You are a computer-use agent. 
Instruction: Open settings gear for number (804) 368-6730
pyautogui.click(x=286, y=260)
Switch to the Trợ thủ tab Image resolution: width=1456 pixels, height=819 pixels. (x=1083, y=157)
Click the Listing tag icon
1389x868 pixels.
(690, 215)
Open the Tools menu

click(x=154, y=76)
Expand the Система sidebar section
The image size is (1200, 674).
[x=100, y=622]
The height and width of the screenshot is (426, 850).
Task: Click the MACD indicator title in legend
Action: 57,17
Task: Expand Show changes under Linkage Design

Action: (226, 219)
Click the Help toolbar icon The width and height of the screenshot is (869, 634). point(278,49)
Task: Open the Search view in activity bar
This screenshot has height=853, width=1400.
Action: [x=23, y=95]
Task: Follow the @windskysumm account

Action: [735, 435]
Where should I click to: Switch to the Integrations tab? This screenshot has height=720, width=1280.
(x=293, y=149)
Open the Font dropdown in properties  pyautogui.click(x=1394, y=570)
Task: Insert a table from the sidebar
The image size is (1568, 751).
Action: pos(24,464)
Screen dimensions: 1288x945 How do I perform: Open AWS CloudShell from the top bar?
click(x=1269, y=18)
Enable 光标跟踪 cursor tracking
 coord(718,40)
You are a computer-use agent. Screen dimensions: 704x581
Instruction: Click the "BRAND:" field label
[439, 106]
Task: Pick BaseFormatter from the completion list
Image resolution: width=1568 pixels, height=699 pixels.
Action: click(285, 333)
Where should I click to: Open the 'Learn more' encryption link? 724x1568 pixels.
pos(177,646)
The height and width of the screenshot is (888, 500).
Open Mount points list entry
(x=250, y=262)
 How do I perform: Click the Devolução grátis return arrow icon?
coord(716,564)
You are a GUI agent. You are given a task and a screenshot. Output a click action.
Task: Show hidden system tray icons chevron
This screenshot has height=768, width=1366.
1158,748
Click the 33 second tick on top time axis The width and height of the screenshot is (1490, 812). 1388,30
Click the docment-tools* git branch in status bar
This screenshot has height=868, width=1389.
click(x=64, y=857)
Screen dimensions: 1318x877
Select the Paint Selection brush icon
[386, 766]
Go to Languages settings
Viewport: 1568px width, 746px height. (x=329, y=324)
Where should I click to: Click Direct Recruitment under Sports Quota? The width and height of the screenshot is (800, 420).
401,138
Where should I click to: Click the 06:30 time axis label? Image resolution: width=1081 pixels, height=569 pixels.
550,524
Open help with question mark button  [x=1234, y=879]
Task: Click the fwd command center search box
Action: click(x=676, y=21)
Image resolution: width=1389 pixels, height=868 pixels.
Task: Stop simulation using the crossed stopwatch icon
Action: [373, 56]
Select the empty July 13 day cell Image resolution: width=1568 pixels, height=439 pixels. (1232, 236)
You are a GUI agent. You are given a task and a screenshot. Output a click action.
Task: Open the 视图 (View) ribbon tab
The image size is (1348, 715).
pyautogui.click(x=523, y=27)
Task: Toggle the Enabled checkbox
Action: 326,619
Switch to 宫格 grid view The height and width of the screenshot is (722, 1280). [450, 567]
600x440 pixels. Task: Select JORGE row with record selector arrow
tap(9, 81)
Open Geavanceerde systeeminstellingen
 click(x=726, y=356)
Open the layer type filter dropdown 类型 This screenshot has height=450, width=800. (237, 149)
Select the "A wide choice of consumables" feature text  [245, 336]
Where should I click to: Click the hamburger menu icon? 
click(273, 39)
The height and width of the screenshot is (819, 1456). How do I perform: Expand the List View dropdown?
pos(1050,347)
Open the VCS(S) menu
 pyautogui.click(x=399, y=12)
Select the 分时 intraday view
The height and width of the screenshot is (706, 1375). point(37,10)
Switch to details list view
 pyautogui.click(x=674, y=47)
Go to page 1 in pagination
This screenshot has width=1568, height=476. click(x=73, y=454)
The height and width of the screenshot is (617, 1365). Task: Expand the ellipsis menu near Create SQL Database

○ ○ ○

SET EXERCISE: Show every line of the entries above that contains the word "Where", matching case exactly.

ANSWER FOR THE TASK:
Where should I click to: Switch to the Integrations tab? This screenshot has height=720, width=1280.
Where should I click to: Open the 'Learn more' encryption link? 724x1568 pixels.
Where should I click to: Click Direct Recruitment under Sports Quota? The width and height of the screenshot is (800, 420).
Where should I click to: Click the 06:30 time axis label? Image resolution: width=1081 pixels, height=569 pixels.
Where should I click to: Click the hamburger menu icon? 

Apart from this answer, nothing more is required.